### PAGE EXTRACT:
════════════════
Skip to main content

Module stream_pool

Module stream_pool 

Source
Expand description

StreamPool — owned non-blocking CUDA streams indexed by StreamId.

The runtime hands out stable StreamIds to callers and resolves them to live cudarc::driver::CudaStream handles internally. The pool grows on demand: acquire returns a fresh non-blocking stream up to max_streams. Streams are never returned to a free-list — they stay alive for the runtime’s lifetime so StreamId handles remain valid for correlated allocate/launch/deallocate sequences.

§Failure semantics

acquire returns Result. On capacity exhaustion or cudarc::driver::CudaStream::fork failure the call returns StreamPoolError rather than silently collapsing onto the default stream — that fall-back was a footgun: it broke stream-ordered isolation (a “non-default” allocation could end up on the legacy default stream) without surfacing the failure to the caller.

Structs§

StreamPool
Pool of owned non-blocking CUDA streams.
════════════════
### PROVIDED DATA:
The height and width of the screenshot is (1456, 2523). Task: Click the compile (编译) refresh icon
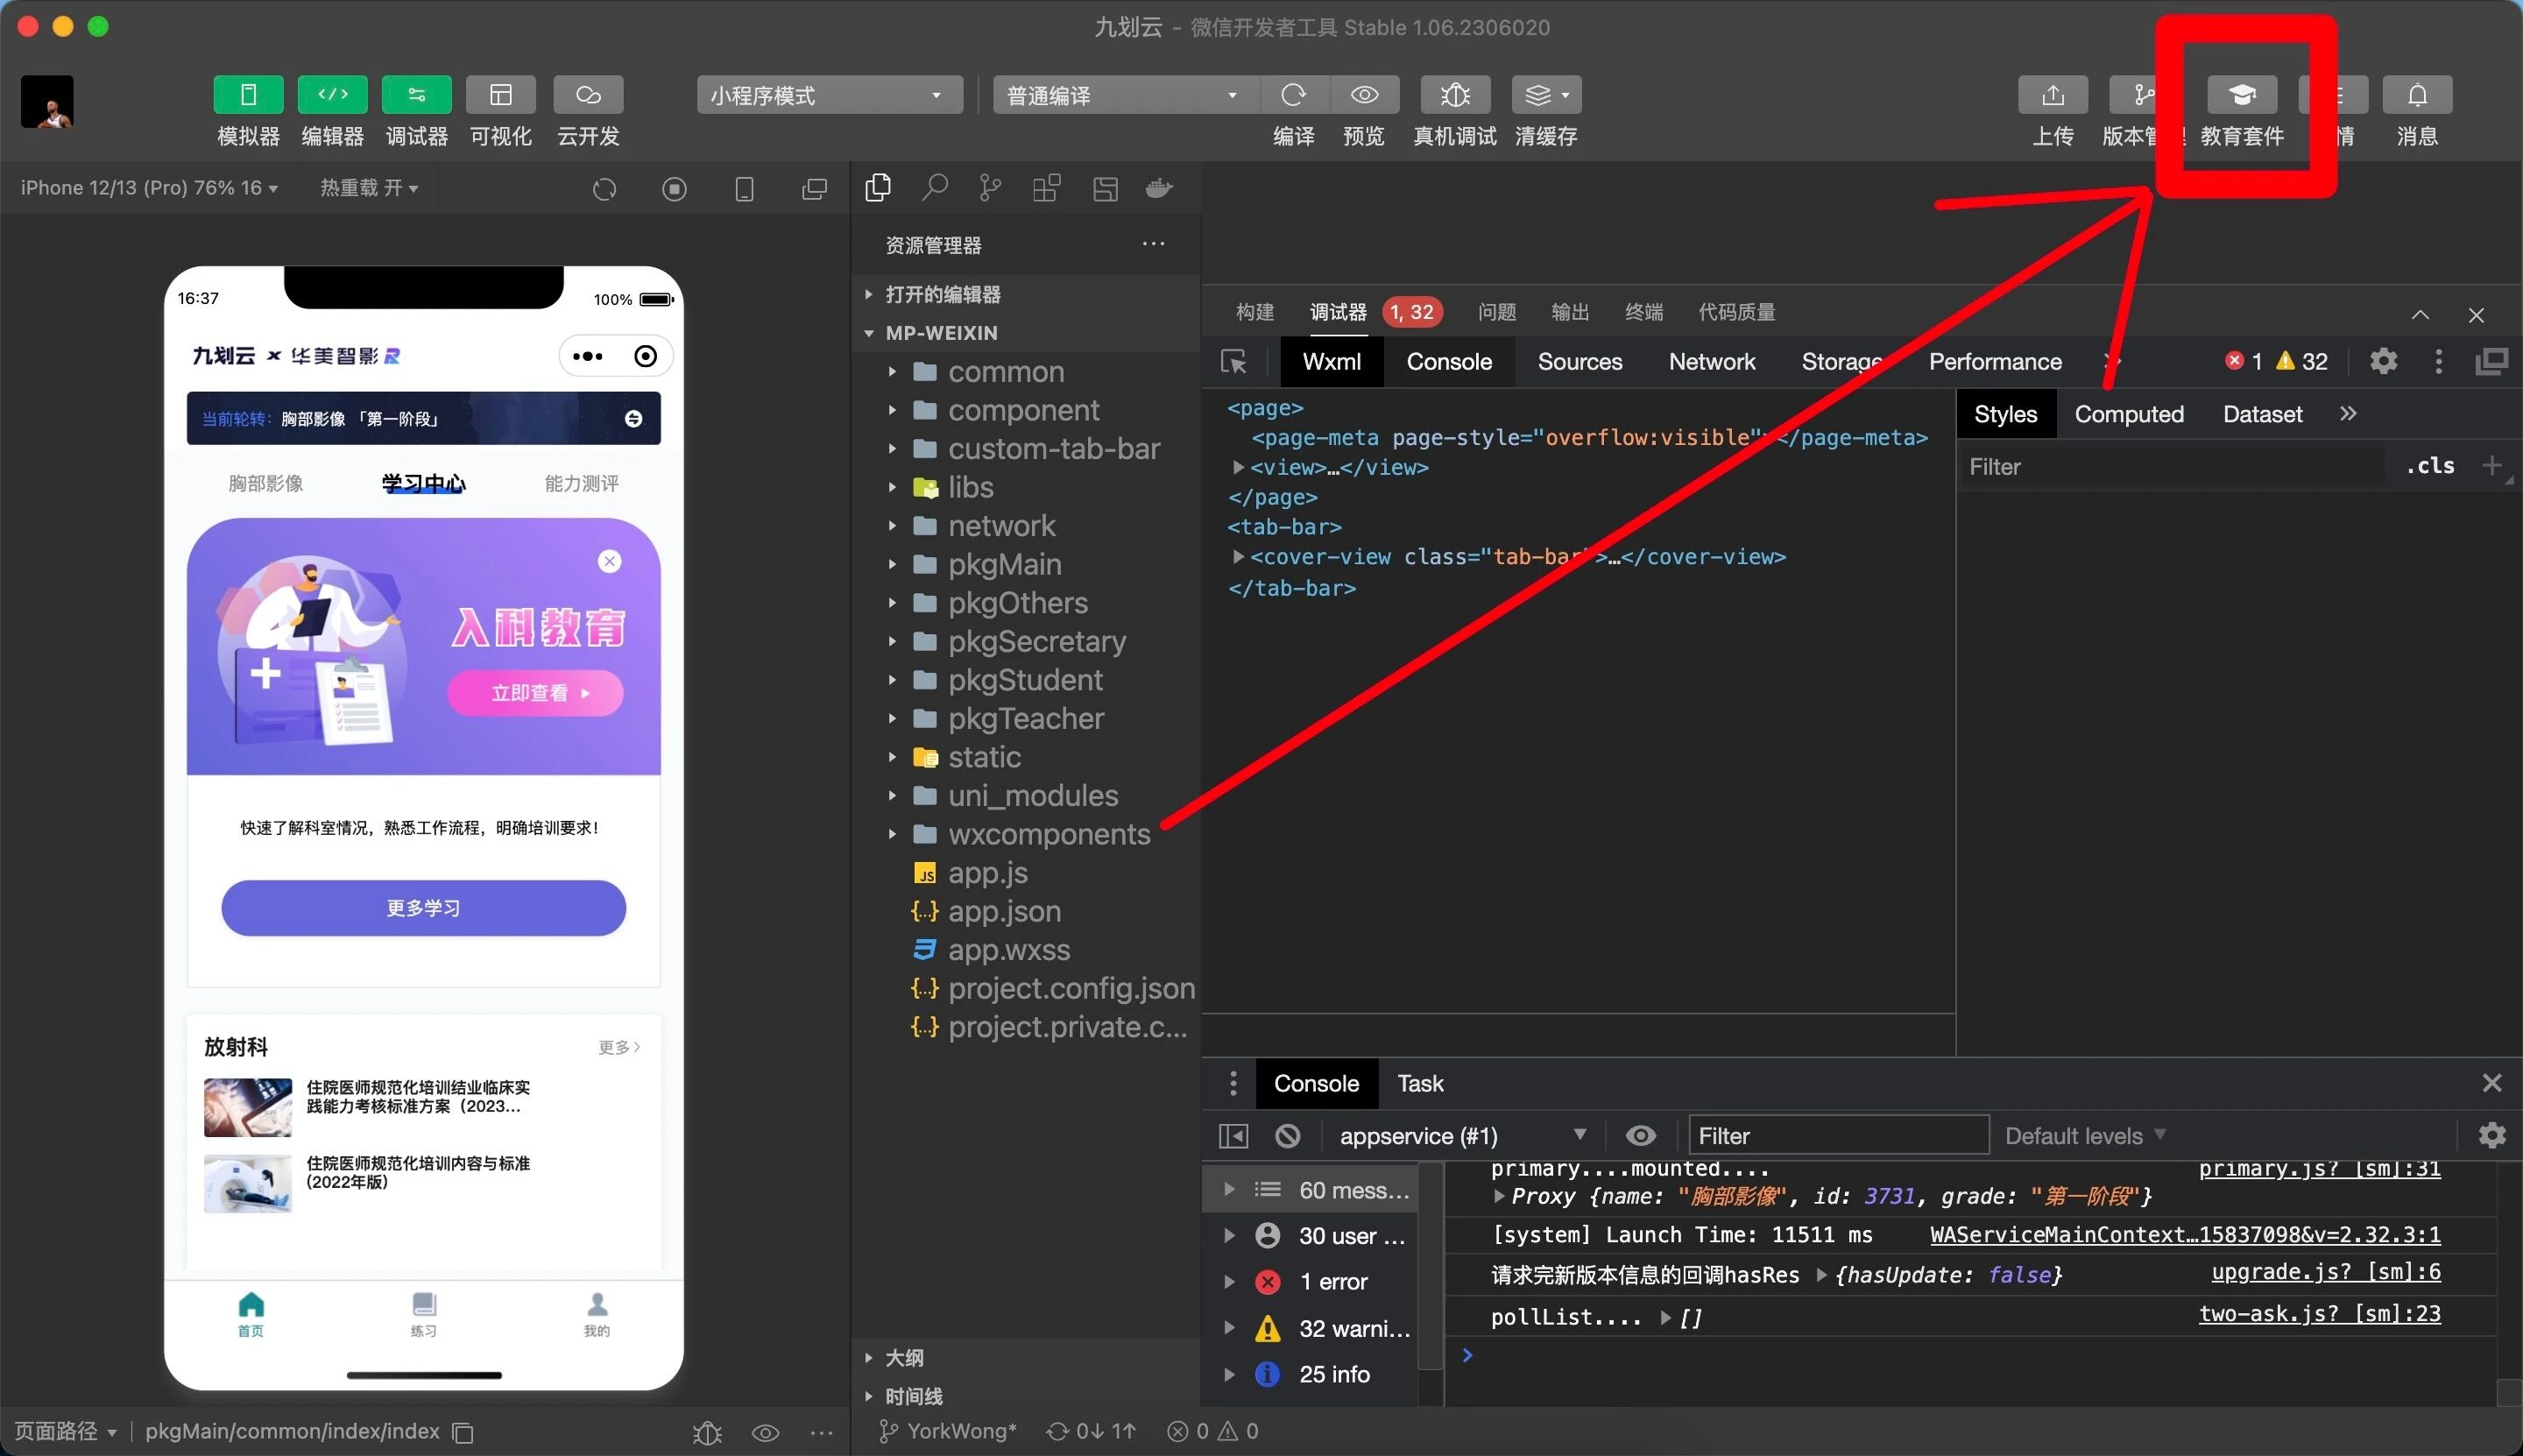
════════════════
### TASK LIST:
(1) In the stream_pool documentation, what does acquire return when capacity runs out or a stream fork fails?
(2) List every step named in the correlated sequences that StreamId handles must stay valid for, according to the stream_pool documentation.
The data has no connection to the stream_pool documentation.

### SET OF ANSWERS:
(1) It returns a StreamPoolError.

(2) allocate, launch, deallocate